Treatment set vials are initially prepared with maintenance doses of antigens specific to the patient. Sequential diluted vials in the treatment set are created and administered to the patient from the most diluted vial, moving on to the next most diluted vial, and eventually up to the maintenance vial. The provider should not bill Medicare for the diluted preparations.
Billing Example 3
For a 10 cc multi-dose vial filled to 5 cc with antigen, the provider may bill a non-Medicare payer for 10 doses/units.
Consider Unlikely Scenarios
CPT® 95165 has a medically unlikely edit (MUE) for greater than 30 units/doses to recognize that different vials of maintenance antigens cannot be in the same vial (mold and pollen, for example). Therefore, some patients will be injected at one time from one vial, containing in one mixture all the appropriate antigens, while other patients will be injected at one time from more than one vial.
Some patients might not tolerate the targeted maintenance dose — indicated by local reactions, systemic reactions, or both — and their maintenance dose is lowered to the highest tolerated dose. If the patient’s doses are adjusted (due to reaction or missed treatments), and the antigen provided is more or fewer doses than originally anticipated, make no change in the number of doses billed.
Keep Payer Limits in Mind
Each practice is responsible for confirming payer coverage, coding, and payment parameters. There are a few things your practice can do to mitigate risk of noncompliance, and it starts with internal policy management efforts.

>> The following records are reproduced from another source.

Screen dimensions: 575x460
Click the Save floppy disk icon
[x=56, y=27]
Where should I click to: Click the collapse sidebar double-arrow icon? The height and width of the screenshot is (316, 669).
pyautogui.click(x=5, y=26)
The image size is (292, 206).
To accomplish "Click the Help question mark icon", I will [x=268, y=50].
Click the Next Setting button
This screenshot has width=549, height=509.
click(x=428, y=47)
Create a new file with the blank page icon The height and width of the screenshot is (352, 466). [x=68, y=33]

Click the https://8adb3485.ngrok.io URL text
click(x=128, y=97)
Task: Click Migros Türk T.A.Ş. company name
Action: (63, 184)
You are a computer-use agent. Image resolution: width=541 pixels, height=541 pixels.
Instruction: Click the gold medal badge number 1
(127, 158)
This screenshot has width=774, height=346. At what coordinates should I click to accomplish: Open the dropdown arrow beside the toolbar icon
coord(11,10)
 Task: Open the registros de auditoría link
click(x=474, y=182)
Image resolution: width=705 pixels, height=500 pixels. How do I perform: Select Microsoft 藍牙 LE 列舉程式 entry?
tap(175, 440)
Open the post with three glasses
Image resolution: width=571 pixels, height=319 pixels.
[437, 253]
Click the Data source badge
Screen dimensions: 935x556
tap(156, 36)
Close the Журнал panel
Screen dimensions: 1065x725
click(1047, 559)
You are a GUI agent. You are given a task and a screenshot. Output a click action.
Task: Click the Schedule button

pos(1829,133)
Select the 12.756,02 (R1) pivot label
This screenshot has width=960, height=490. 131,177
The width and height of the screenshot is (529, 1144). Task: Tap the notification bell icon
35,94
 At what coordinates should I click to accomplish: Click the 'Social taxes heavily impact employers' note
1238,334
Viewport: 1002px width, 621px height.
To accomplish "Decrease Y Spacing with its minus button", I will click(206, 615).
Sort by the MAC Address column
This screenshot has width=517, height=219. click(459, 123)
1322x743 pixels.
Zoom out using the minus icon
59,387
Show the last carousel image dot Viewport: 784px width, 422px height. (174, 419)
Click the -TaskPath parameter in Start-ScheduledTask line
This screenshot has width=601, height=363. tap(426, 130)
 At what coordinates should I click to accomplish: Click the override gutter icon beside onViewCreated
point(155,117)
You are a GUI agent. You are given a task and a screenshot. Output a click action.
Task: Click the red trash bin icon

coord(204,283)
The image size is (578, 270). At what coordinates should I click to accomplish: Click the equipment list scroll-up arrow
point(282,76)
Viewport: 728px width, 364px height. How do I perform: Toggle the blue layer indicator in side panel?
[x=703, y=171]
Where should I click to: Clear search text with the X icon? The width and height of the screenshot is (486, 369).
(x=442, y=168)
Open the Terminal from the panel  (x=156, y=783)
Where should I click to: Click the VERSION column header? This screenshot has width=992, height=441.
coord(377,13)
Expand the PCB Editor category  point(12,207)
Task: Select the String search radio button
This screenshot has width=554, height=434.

Review payer reimbursement policies associated with CPT® 95165 to determine which guidelines are being followed. These distinctions could be the difference between thousands of dollars and incidences of fraud, waste, and abuse. Track and incorporate evolving industry standards, making sure your policies are up to date in your practice. For accurate claim submission and adjudication, the patient’s third-party payer should be contacted to determine any coding and/or reporting requirements. Educate providers and staff on limitations and medical necessity requirements on a regular basis.